[Requirement]:
In the response, each entry below should appear again exactly as given.

Saved entries
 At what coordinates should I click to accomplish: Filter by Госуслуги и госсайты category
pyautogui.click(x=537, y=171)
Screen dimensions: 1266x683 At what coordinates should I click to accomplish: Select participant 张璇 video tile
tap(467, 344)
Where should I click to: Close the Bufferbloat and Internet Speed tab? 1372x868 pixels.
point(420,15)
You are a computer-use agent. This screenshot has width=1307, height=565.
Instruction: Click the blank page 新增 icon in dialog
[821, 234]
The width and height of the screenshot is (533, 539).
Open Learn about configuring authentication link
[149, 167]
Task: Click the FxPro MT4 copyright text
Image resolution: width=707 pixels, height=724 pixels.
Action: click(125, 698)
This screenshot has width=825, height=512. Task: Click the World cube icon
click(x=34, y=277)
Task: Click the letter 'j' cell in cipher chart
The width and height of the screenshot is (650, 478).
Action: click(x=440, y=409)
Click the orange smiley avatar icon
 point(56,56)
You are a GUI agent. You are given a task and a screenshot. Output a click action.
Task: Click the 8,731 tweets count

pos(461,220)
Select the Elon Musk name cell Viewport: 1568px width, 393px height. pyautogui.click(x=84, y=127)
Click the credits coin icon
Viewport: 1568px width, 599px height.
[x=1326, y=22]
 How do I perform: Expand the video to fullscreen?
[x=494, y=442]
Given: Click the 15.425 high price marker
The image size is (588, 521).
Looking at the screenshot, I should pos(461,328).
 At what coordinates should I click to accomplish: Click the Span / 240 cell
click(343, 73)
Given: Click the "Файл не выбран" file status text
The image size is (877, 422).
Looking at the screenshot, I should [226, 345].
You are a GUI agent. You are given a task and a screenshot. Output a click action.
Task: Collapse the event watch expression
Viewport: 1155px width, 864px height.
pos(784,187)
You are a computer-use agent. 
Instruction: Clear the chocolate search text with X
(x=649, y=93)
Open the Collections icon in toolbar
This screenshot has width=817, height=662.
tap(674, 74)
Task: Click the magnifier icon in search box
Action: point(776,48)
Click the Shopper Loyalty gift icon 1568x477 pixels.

[Result of this task]:
 At what coordinates should I click to accomplish: Filter by Госуслуги и госсайты category
pyautogui.click(x=537, y=171)
Screen dimensions: 1266x683 At what coordinates should I click to accomplish: Select participant 张璇 video tile
tap(467, 344)
Where should I click to: Close the Bufferbloat and Internet Speed tab? 1372x868 pixels.
point(420,15)
You are a computer-use agent. This screenshot has width=1307, height=565.
Instruction: Click the blank page 新增 icon in dialog
[821, 234]
The width and height of the screenshot is (533, 539).
Open Learn about configuring authentication link
[149, 167]
Task: Click the FxPro MT4 copyright text
Image resolution: width=707 pixels, height=724 pixels.
Action: click(125, 698)
This screenshot has width=825, height=512. Task: Click the World cube icon
click(x=34, y=277)
Task: Click the letter 'j' cell in cipher chart
The width and height of the screenshot is (650, 478).
Action: click(x=440, y=409)
Click the orange smiley avatar icon
 point(56,56)
You are a GUI agent. You are given a task and a screenshot. Output a click action.
Task: Click the 8,731 tweets count

pos(461,220)
Select the Elon Musk name cell Viewport: 1568px width, 393px height. pyautogui.click(x=84, y=127)
Click the credits coin icon
Viewport: 1568px width, 599px height.
[x=1326, y=22]
 How do I perform: Expand the video to fullscreen?
[x=494, y=442]
Given: Click the 15.425 high price marker
The image size is (588, 521).
Looking at the screenshot, I should pos(461,328).
 At what coordinates should I click to accomplish: Click the Span / 240 cell
click(343, 73)
Given: Click the "Файл не выбран" file status text
The image size is (877, 422).
Looking at the screenshot, I should [226, 345].
You are a GUI agent. You are given a task and a screenshot. Output a click action.
Task: Collapse the event watch expression
Viewport: 1155px width, 864px height.
pos(784,187)
You are a computer-use agent. 
Instruction: Clear the chocolate search text with X
(x=649, y=93)
Open the Collections icon in toolbar
This screenshot has width=817, height=662.
tap(674, 74)
Task: Click the magnifier icon in search box
Action: point(776,48)
Click the Shopper Loyalty gift icon 1568x477 pixels.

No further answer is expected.